Tag: Oando

  • Shares suspension: SEC’s directives illegal, aimed at ruining our business – Oando

    Oando Plc has condemned the decision of the Securities and Exchange Commission (SEC) to fully suspend trading on its shares on the floor of the Nigeria Stock Exchange, NSE.

    The company described the action as illegal, invalid and calculated to ‘prejudice’ its business.

    TheNewsGuru.com reports that SEC, on October 18, 2017 suspended trading in the shares of Oando and ordered a forensic audit into the affairs of the company following allegations of infractions filed against the firm by Ansbury Inc. and Alhaji Dahiru Mangal.

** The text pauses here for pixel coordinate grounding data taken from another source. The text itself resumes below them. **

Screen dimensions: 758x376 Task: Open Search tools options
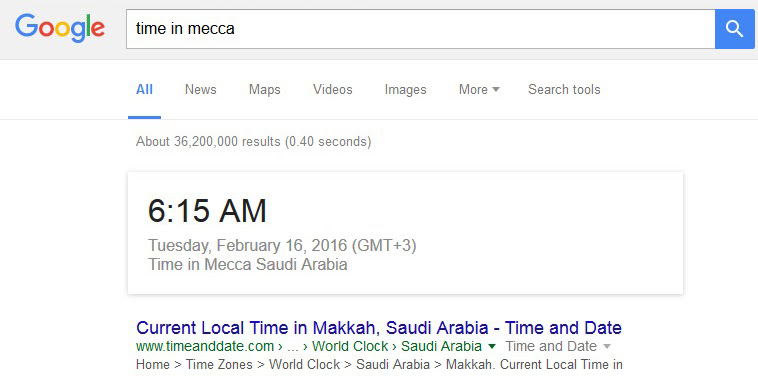pos(564,89)
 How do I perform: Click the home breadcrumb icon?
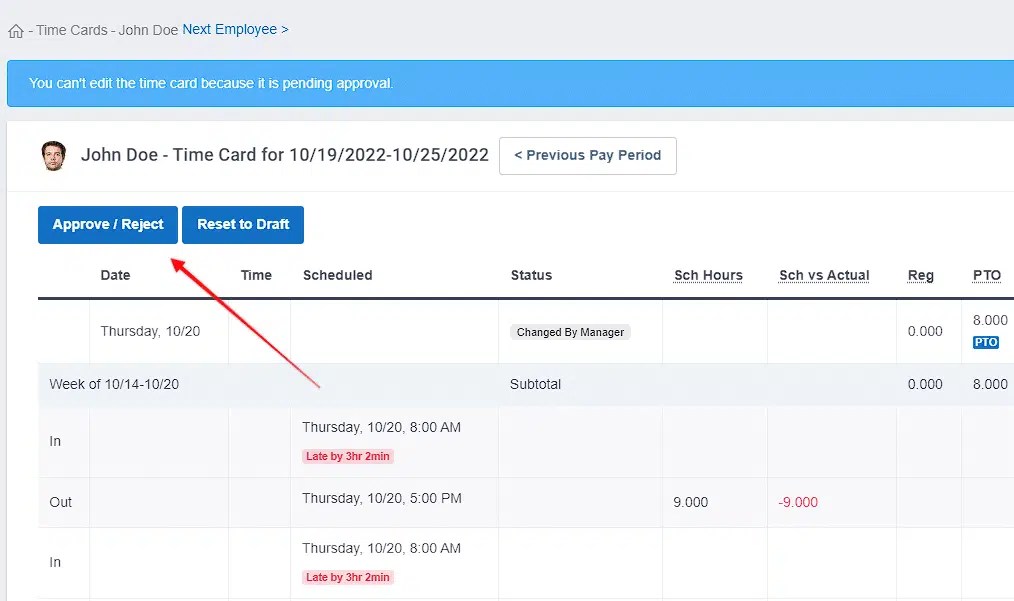[x=15, y=30]
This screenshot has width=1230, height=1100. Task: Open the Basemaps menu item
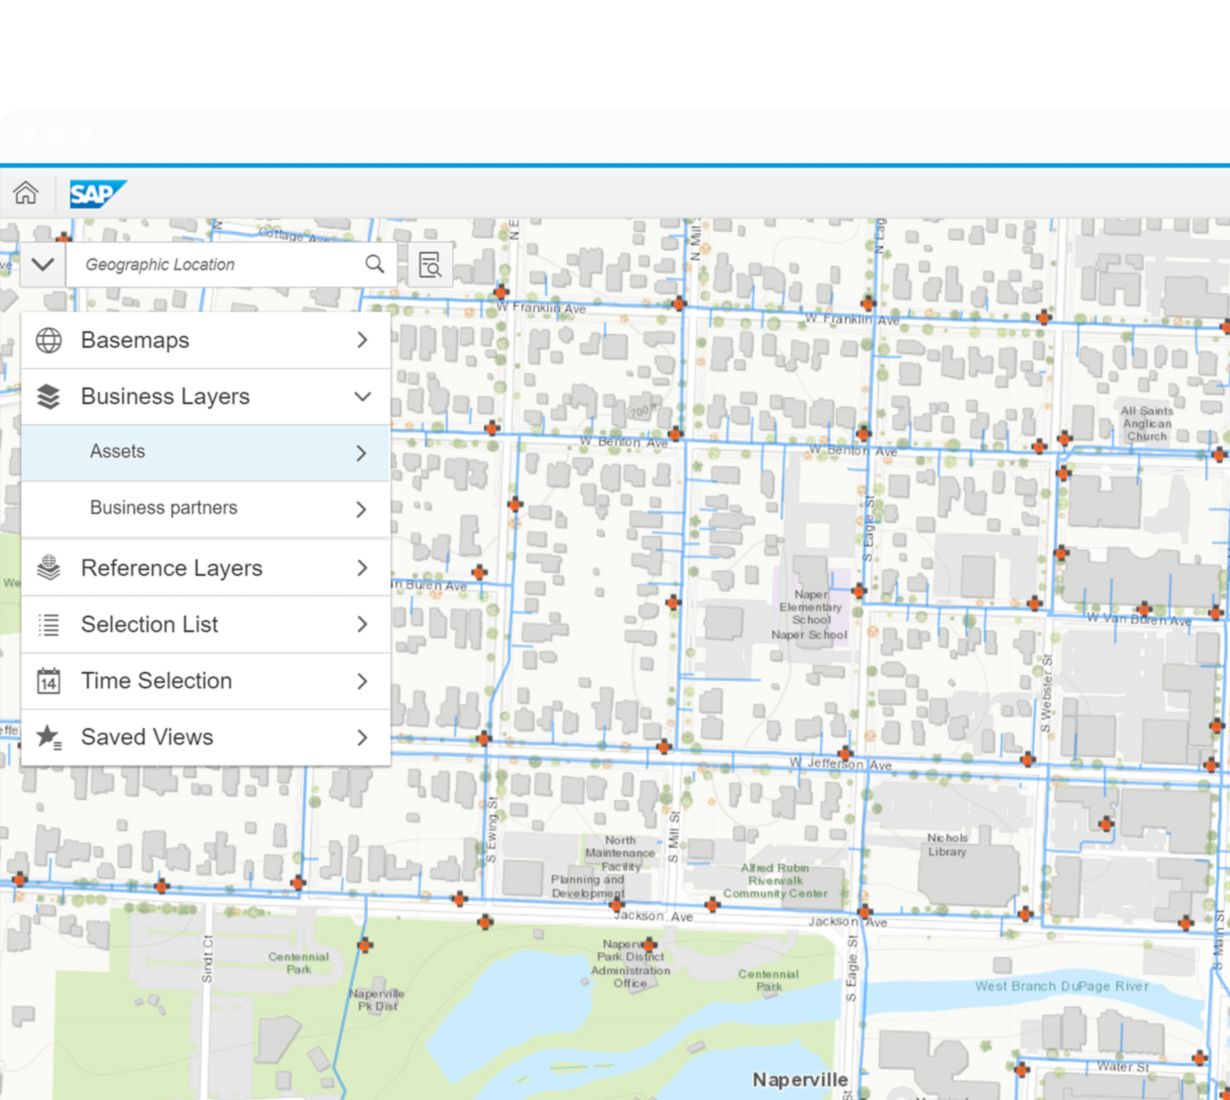[x=135, y=340]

    In two separate statements issued on Tuesday, Oando said: “We are of the view that the SEC’s directives are illegal, invalid and calculated to prejudice the business of the company. The company, being dissatisfied with the most recent actions taken by the SEC and to safeguard the interests of the company and its shareholders, immediately took steps to file an action with the Federal High Court (FHC) against the SEC and the Nigerian Stock Exchange (NSE).”

    Oando obtained a court order to halt the suspension of trading in its shares and a forensic audit planned by SEC.

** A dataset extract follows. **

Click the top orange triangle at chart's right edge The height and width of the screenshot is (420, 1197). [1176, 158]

    Confirming the development, Ayotola Jagun, Chief Compliance Officer and Company Secretary, in a statement, said: “ The NSE and SEC were served with the enrolled court order today Tuesday, October 24, 2017 after the technical suspension was carried out by the NSE on Monday, October 23, 2017. “In our view both the NSE and the SEC are legally obliged to comply with the interim orders pending the substantive determination of the suit.”

    The oil firm also expressed disagreement with SEC’s pronouncements on the suspension of trading in its shares and the forensic audit, noting that none of the allegations of infractions levelled by the regulator against the company warrants a forensic audit on the institution’s affair or full or technical suspension of trading in the company’s shares on the NSE.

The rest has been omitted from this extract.